Task brief:
Please transcribe, exactly, the line that contains "RADOVI IDU PO" and every line after it to the end of the records, and nothing else.

Task input:
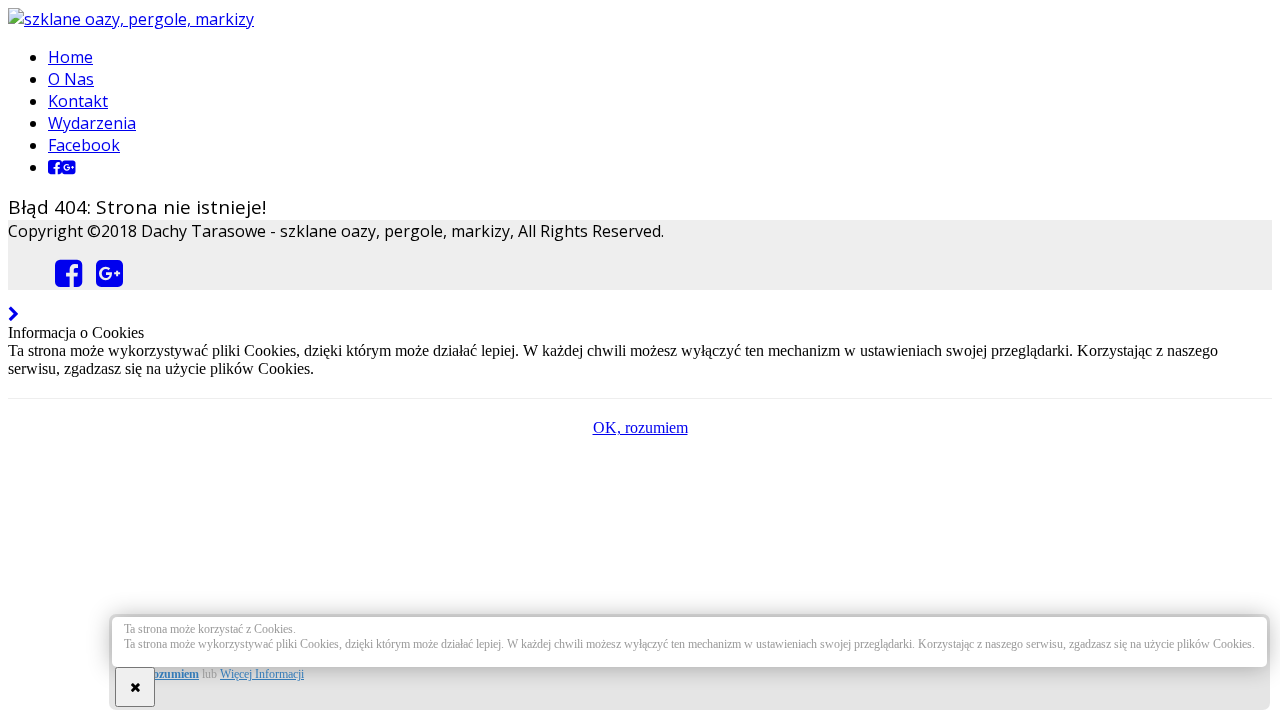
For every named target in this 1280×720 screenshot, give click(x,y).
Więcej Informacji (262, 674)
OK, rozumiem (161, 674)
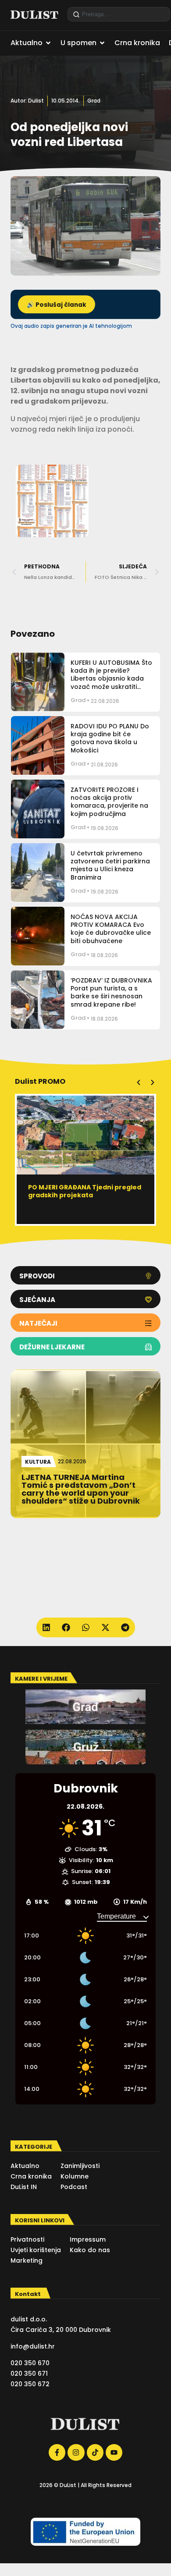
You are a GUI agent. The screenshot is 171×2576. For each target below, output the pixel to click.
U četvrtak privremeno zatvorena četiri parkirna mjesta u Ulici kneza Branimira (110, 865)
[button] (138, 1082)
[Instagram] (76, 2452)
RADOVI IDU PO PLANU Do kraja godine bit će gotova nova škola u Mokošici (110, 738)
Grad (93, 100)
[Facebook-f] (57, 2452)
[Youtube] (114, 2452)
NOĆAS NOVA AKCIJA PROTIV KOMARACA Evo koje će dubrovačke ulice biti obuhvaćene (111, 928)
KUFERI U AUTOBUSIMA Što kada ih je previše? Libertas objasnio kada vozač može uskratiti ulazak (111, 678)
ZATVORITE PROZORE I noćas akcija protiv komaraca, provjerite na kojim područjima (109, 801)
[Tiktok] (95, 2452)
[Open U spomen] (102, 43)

Exercise answer:
RADOVI IDU PO PLANU Do kraja godine bit će gotova nova škola u Mokošici (110, 738)
Grad (93, 100)
[Facebook-f] (57, 2452)
[Youtube] (114, 2452)
NOĆAS NOVA AKCIJA PROTIV KOMARACA Evo koje će dubrovačke ulice biti obuhvaćene (111, 928)
KUFERI U AUTOBUSIMA Što kada ih je previše? Libertas objasnio kada vozač može uskratiti ulazak (111, 678)
ZATVORITE PROZORE I noćas akcija protiv komaraca, provjerite na kojim područjima (109, 801)
[Tiktok] (95, 2452)
[Open U spomen] (102, 43)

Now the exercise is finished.